С этой мыслью я въехал в ворота. Охранник кивнул, дом стоял тёмный, только над крыльцом горел фонарь. Лера спала, не дождалась. На кухне под полотенцем нашлась тарелка с ужином и записка: «Разогрей. Если опять забудешь поесть, утром разбужу в шесть и заставлю кушать».
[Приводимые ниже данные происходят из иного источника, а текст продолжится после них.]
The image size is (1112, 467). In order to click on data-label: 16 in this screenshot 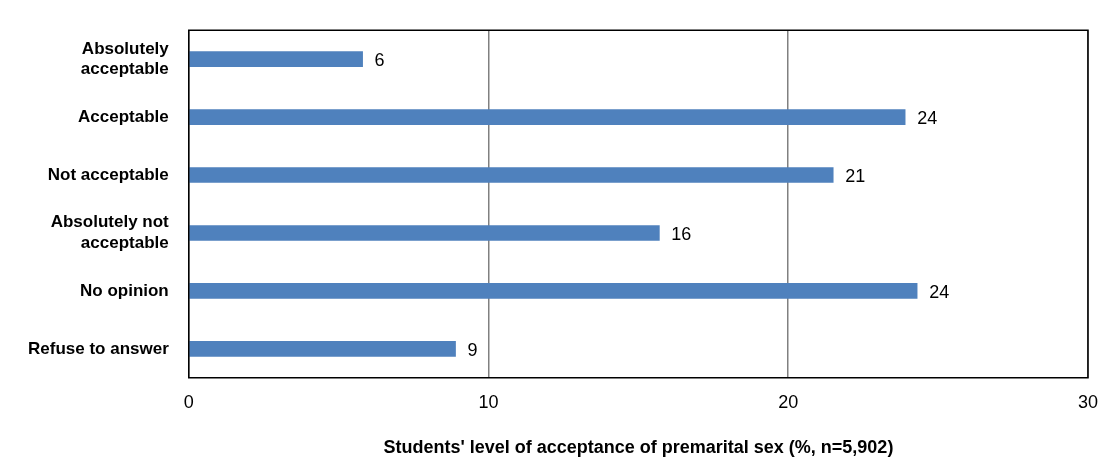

Я стоял над запиской и улыбался один, в тёмной кухне, с гудящей головой. Живая. Со всеми заводскими люфтами, каких ни одна подписка не выдаст.
Ужин я разогрел, съел стоя, у плиты, и понял, что действительно был голодный. Записку сложил вчетверо и сунул в карман рубашки, к телефону. Дурацкая привычка, но пусть полежит.
Таблетку выпил, лёг тихо, чтобы не разбудить. Лера во сне подгребла к себе одеяло и что-то пробормотала, я разобрал только «…накладную». Обруч на висках понемногу отпускал.
Телефон дёрнулся на тумбочке, когда я уже уплывал. Московский номер, знакомый по субботе.
«Завтра, 12:00. Кафе „Зам-Зам“, Нагатинская набережная, 22. Дальний зал, столик будет свободен».
Иван. Раньше он приезжал сам: во двор, под окна, на мою территорию, в удобное себе время и без предупреждения. Теперь назначал час и место, и место выбирал он. В его конторе такие мелочи случайными не бывают, там этому учат на первом семестре.
«Буду», – отбил я и положил телефон экраном вниз.
Я закрыл глаза и уже проваливаясь подумал, что надо бы завтра, на обратном пути, взять бородинского. Мы его сто лет не брали, всё какие-то тосты да чиабатты. Люба права была насчёт хлеба, что бы там про неё ни писала программа.